Bets impactam economia e endividamento das famílias brasileiras
Entre janeiro de 2023 e março de 2026, a inadimplência causada pelas bets retirou R$ 143 bilhões do varejo brasileiro, montante equivalente ao volume de vendas dos períodos de Natal de 2024 e 2025. Segundo a Confederação Nacional do Comércio (CNC), os gastos mensais nessas plataformas superaram R$ 30 bilhões, empurrando cerca de 270 mil famílias para a inadimplência severa, caracterizada por atrasos superiores a 90 dias.
O economista-chefe da CNC, Fabio Bentes, apresentou em Brasília uma análise econométrica que aponta as bets como um risco sistêmico.

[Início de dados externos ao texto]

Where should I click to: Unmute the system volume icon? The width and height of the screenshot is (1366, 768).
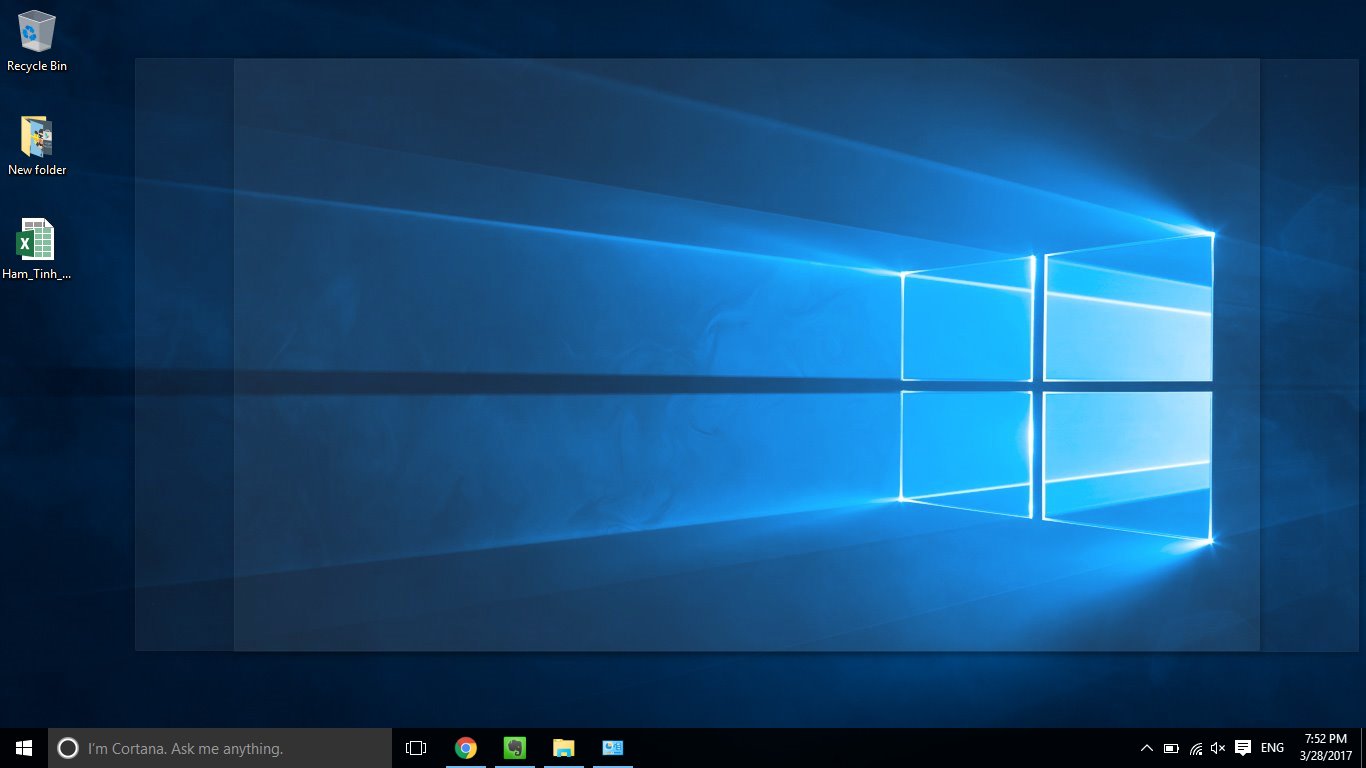tap(1218, 747)
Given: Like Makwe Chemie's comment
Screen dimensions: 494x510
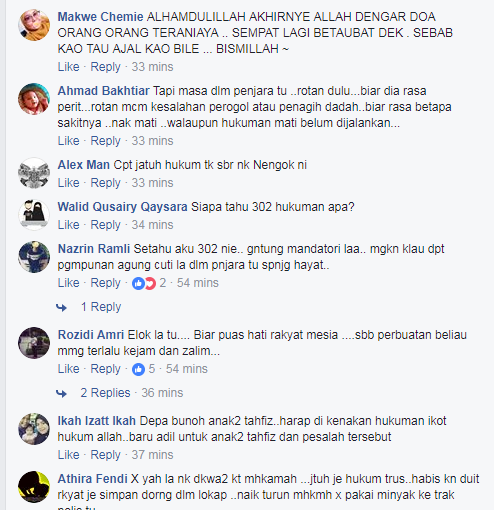Looking at the screenshot, I should coord(69,67).
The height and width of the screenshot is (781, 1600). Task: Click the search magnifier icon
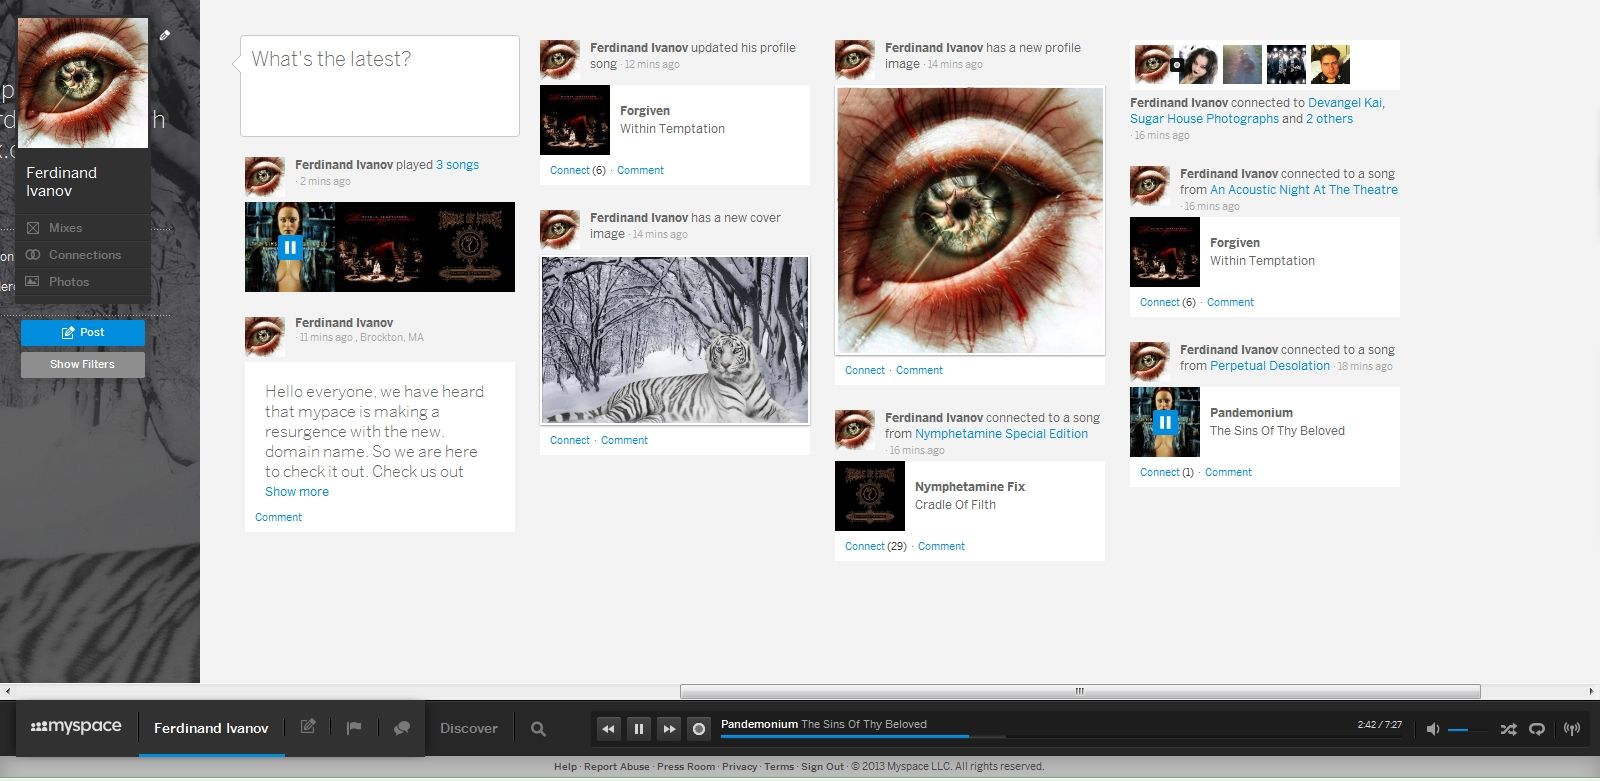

Grupos como homens, famílias com renda até cinco salários mínimos, pessoas acima de 35 anos e com maior escolaridade mostram-se mais vulneráveis. Bentes destaca que o aperto financeiro obriga famílias a sacrificarem o consumo de bens essenciais e não essenciais, como vestuário e aparelhos celulares.
O presidente do Sistema CNC-Sesc-Senac, José Roberto Tadros, classificou o problema como macroeconômico e defende maior rigor regulatório e controle publicitário. Em contrapartida, o Instituto Brasileiro de Jogo Responsável (IBJR) contestou os dados da CNC, exigindo transparência metodológica e classificando as conclusões da entidade como alarmistas e desalinhadas das métricas oficiais.